*** Text shown ***
A single immutable edge in a CFG object

Parameters:
  • from_block (CFGBasicBlock) – ‘from’ CFGBasicBlock object

  • to_block (CFGBasicBlock) – ‘to’ CFGBasicBlock object

  • edge_type (Union[EdgeType, str]) –

    the edge type. can be either an EdgeTypes object, or a string. String values include:
    • ’normal’: a EdgeTypes.NORMAL edge

    • ’function_call’: a EdgeTypes.FUNCTION_CALL edge

edge_type: EdgeType

The type of this edge

from_block: CFGBasicBlock

The from block of this directed edge

property is_branch: bool

True if this edge is one of a branching instruction, False otherwise

Specifically, returns True if this edge’s from_block has exactly two outgoing edges, both of which are ‘normal’ edges. Sometimes, it is possible for blocks to have more than two ‘normal’ edges out (IE: jump tables), and those are NOT considered branches and this method would return False

property is_function_call_edge: bool

True if this is a ‘function_call’ edge type, False otherwise

property is_normal_edge: bool

True if this is a ‘normal’ edge type, False otherwise

to_block: CFGBasicBlock

The to block of this directed edge

class bincfg.cfg.cfg_edge.EdgeType(value, names=<not given>, *values, module=None, qualname=None, type=None, start=1, boundary=None)[source]

Bases: Enum

Enum for different edge types for CFGBasicBlock objects.

FUNCTION_CALL = 2

an edge going from a basic block to another basic block in another function (or the same function).

The outgoing edge should always connect to a function entry block (IE: that block’s .is_function_entry would be True).

NORMAL = 1

a normal edge as a result of some branching/jumping instruction, or plain continuation to a next block

(IE: an edge of control flow that does not involve calling a function)

bincfg.cfg.cfg_edge.get_edge_type(edge_type: EdgeType | str) EdgeType[source]

Returns the edge type (instance of EdgeTypes enum class)

Parameters:

edge_type (Union[EdgeType, str]) – can be either an EdgeTypes object, or a string. String values include: - ‘normal’: a EdgeTypes.NORMAL edge - ‘function_call’: a EdgeTypes.FUNCTION_CALL edge

Raises:
  • ValueError – for an unknown EdgeType string

  • TypeError – for a bad edge_type type

Returns:

the given edge_type as a class from the EdgeType enum

Return type:

EdgeType

bincfg.cfg.cfg_function module

class bincfg.cfg.cfg_function.CFGFunction(parent_cfg: CFG | None = None, address: int | str | Addressable | None = None, name: str | None = None, blocks: Iterable[CFGBasicBlock] | None = None, is_extern_function: bool = False, metadata: dict | None = None)[source]

Bases: object

A single function in a CFG

Can be initialized empty, or by passing kwarg values.
***
Challenges:
A) List every parameter name in the CFGFunction class signature given in the bincfg documentation excerpt above.
B) Transcribe the bincfg documentation excerpt above starting at "Enum for different" and ending at "the same function).".
C) Go on with the bincfg documentation excerpt above, picking up after its final sentence.
*** Excerpted data ***
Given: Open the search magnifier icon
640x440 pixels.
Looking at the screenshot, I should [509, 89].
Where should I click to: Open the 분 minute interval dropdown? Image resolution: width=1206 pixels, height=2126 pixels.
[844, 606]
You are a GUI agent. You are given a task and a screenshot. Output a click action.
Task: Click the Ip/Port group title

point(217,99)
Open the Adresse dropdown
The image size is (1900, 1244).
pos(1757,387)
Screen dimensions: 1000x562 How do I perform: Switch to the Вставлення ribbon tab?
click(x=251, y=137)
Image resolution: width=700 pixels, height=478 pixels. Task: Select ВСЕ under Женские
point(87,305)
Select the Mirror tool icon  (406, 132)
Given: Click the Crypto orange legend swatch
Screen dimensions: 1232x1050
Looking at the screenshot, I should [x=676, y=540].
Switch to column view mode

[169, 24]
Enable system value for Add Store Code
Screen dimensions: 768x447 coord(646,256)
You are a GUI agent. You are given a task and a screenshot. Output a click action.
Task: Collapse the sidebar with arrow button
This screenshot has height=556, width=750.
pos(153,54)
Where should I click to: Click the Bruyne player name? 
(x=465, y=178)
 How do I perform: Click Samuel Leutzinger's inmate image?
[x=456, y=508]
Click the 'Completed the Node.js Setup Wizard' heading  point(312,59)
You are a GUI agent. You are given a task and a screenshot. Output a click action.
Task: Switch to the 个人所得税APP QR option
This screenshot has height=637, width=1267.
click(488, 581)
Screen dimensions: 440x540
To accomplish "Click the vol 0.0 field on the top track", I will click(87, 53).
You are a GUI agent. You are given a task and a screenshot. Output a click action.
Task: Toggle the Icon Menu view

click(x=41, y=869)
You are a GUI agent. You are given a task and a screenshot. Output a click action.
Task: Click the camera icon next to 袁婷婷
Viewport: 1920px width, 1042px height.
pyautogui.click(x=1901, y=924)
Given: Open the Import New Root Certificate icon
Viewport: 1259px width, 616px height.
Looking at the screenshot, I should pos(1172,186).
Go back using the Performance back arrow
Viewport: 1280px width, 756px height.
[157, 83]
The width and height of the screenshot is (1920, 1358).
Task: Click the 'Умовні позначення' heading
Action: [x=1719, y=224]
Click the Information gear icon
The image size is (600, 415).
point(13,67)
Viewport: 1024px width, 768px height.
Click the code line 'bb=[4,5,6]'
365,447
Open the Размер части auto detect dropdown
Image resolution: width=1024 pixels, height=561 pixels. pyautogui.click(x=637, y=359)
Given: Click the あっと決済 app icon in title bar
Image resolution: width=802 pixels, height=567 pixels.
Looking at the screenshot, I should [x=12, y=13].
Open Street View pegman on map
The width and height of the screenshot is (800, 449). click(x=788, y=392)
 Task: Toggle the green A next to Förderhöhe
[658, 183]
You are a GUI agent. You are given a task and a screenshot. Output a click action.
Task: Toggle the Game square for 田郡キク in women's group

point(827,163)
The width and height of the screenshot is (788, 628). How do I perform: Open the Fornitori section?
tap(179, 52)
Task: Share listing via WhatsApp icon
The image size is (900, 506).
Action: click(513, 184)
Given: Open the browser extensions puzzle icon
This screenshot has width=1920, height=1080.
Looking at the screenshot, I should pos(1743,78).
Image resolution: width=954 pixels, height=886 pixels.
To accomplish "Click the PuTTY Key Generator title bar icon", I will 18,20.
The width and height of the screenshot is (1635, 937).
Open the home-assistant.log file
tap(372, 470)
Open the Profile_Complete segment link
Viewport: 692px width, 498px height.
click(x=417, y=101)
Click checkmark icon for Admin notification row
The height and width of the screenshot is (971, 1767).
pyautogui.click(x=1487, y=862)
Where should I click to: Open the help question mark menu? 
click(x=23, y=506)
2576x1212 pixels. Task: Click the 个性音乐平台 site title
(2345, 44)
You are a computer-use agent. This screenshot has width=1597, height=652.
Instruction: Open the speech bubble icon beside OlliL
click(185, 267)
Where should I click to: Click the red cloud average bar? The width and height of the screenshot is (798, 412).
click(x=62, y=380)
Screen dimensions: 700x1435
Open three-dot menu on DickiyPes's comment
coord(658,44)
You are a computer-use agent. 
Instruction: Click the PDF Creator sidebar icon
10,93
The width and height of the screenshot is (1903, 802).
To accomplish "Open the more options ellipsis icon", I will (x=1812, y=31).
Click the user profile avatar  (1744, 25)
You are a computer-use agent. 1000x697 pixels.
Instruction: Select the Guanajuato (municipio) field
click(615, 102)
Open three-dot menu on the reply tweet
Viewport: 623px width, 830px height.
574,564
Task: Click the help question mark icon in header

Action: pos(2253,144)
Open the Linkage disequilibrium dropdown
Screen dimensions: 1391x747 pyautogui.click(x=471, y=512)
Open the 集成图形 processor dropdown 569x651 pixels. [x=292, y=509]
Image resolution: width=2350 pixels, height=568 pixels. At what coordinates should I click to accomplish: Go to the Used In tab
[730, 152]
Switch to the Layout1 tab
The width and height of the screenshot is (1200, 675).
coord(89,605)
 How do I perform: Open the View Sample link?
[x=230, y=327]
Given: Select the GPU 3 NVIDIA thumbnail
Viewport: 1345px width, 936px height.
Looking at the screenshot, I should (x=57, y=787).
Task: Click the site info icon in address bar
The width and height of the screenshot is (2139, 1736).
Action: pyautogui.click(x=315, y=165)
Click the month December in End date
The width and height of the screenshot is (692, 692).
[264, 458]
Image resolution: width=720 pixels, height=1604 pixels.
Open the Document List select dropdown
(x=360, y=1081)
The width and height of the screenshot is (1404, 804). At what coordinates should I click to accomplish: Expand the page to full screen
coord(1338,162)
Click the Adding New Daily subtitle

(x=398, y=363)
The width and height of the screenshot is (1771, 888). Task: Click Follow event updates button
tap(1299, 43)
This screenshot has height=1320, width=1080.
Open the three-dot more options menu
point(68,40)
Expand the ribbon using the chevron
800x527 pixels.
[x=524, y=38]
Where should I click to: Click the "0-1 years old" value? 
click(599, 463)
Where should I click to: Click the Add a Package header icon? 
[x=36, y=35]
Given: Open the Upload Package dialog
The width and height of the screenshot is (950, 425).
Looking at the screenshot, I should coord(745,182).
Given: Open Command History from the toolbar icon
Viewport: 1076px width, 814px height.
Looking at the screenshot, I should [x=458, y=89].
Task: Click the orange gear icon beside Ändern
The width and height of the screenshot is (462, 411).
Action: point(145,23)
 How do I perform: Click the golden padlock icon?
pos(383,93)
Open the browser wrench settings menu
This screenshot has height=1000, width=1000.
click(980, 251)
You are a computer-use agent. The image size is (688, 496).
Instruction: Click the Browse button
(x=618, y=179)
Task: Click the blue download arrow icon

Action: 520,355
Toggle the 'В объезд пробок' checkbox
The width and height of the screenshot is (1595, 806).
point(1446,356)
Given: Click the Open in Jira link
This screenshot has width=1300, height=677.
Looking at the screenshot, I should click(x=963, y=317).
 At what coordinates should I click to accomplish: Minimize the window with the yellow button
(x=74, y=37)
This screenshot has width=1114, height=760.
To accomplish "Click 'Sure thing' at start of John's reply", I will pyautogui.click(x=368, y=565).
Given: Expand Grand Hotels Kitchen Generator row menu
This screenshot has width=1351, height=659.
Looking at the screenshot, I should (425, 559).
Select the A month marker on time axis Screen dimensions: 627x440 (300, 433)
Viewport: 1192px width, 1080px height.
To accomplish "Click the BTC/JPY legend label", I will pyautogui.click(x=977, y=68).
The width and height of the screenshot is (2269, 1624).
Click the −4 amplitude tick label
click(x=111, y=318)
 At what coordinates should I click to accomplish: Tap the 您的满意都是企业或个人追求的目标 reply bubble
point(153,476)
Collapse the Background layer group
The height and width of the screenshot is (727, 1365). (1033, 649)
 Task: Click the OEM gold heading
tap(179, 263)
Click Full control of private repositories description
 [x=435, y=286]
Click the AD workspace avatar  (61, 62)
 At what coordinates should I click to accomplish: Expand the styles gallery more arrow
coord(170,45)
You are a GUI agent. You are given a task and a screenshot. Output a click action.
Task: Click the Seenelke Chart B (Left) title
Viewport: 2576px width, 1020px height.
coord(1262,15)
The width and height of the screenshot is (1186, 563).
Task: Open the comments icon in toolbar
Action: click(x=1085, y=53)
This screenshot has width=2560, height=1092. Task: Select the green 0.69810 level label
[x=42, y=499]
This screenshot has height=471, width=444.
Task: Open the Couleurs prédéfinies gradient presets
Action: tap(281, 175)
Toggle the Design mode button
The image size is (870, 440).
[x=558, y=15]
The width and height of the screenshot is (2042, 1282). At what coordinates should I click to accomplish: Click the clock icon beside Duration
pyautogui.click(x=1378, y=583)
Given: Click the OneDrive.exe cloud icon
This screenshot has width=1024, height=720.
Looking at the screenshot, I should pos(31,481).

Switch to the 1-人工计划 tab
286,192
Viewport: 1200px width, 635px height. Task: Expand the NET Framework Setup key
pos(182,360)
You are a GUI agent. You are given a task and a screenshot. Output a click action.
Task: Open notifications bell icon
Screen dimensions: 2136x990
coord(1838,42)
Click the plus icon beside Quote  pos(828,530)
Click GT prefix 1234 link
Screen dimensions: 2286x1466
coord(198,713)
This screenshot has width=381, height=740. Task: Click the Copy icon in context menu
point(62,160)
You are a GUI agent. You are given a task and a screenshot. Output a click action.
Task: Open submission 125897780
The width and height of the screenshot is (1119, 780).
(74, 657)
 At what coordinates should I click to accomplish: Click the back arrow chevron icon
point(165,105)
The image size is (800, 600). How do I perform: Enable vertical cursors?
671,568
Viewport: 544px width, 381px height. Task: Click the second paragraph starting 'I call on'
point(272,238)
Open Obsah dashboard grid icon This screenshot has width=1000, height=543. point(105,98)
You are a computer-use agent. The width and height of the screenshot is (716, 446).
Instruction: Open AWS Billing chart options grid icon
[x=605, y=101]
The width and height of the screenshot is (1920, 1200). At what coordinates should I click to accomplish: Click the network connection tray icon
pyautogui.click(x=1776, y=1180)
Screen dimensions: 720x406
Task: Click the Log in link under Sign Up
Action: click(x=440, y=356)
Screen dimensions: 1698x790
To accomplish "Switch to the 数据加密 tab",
***
Per-task outputs:
A) parent_cfg, address, name, blocks, is_extern_function, metadata

B)
Enum for different edge types for CFGBasicBlock objects.

FUNCTION_CALL = 2

an edge going from a basic block to another basic block in another function (or the same function).

C)
NOTE: these objects should not be pickled/copy.deepcopy()-ed by themselves, only as a part of a cfg

Parameters:
  • parent_cfg (Optional[bincfg.CFG]) – the parent CFG object to which this CFGFunction belongs

  • address (Optional[AddressLike]) – the memory address of this function. If not present, then the address will be set to -1

  • name (Optional[str]) – the string name of this function. If not present, or if the name passed is the empty string, this function is given a default name ‘__UNNAMMED_FUNC_X’ where ‘X’ is the memory address

  • blocks (Optional[Iterable[CFGBasicBlock]]) – if None, will be initialized to an empty list, otherwise an iterable of CFGBasicBlock objects that are within this function

  • is_extern_function (bool) – if True, then this function is an external function (a dynamically loaded function)

  • metadata (Optional[dict]) – optional dictionary of metadata to associate with this function

address: int

the integer memory address of this function. Will be -1 if not initialized yet

property asm_counts: Mapping[str, int]

A collections.Counter of all unique assembly lines and their counts in this function

blocks: list[CFGBasicBlock]

list of all basic blocks in this function

property called_by: list[CFGBasicBlock]

A list of CFGBasicBlock’s that call this function

Specifically, the list of all CFGBasicBlock objects in this function’s .parent_cfg CFG object that call this function. If this CFGFunction has no parent, then the empty list will be returned.

NOTE: this is computed dynamically each call (as CFG objects are mutable), so it may be useful to compute it once per function and save it if needed

property function_entry_block: CFGBasicBlock

The CFGBasicBlock that is the function entry block

Specifically, returns the first CFGBasicBlock found that has the same address as this function (there ~should~ only be one as each basic block ~should~ have a unique memory address)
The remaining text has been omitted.